** begin Article **

Moving on. IMG_9976We arrived at picturesque Agros where we visited a smokery, had a peek into the smoking room at Kafkalia and sampled their products; posirti, lountza, loukanika, hiromeri, zalatina, tsamarelle and pastourmas. After lunch we continued to climb to the top, reaching Troodos Square we couldn’t help but notice the familiar environment, it looked like Scotland! There was a thistle to prove it. The British military presence was again, all around. We went to the rather dated visitor centre and proceeded to Pano Platres where we saw a peculiar post box. Finally we had a long drive, down to the coast and back to Lefkara with a pit stop in Zygi.

Silversmithing & Stansted

Monday 21st September, our final day. IMG_9845We made an early morning visit to the silversmiths in Lefkara and learned about their processes, which are mostly mechanised but involved all sorts of materials, rubber, wax, plaster and of course silver. The workshops were very interesting but we could not linger. Adriana had to get us to the airport for our incredible journey home to Glasgow, via Stansted. I’m glad to say on our way to Paphos she took us to see Aphrodite’s Rock, the ideal way to say goodbye & ευχαριστώ

The experiences of this week were fascinating. From knowing very little about Cyprus I now feel after this cultural exchange that I have gained a decent understanding of Cypriot life, both contemporary and traditional.

Everybody we encountered was genuinely friendly & extremely welcoming. I found more personal parallels with the socio-political divide in the country than I expected. The cuisine was fabulous, the crafts exquisite, the landscape so dry and different & the company… well, we had a lot of fun too.

** end Article **
** begin Information supplied **

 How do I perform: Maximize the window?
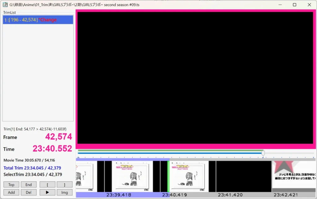(294, 5)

** end Information supplied **

▸ To be done
1) According to the Cyprus travel account, where did the group make a pit stop on the long drive back to Lefkara?
2) Reproduce the passage of the Cyprus travel account starting at "Moving on. IMG_9976We" and ending at "stop in Zygi.".

▸ Results for the exercise
1) Zygi

2)
Moving on. IMG_9976We arrived at picturesque Agros where we visited a smokery, had a peek into the smoking room at Kafkalia and sampled their products; posirti, lountza, loukanika, hiromeri, zalatina, tsamarelle and pastourmas. After lunch we continued to climb to the top, reaching Troodos Square we couldn’t help but notice the familiar environment, it looked like Scotland! There was a thistle to prove it. The British military presence was again, all around. We went to the rather dated visitor centre and proceeded to Pano Platres where we saw a peculiar post box. Finally we had a long drive, down to the coast and back to Lefkara with a pit stop in Zygi.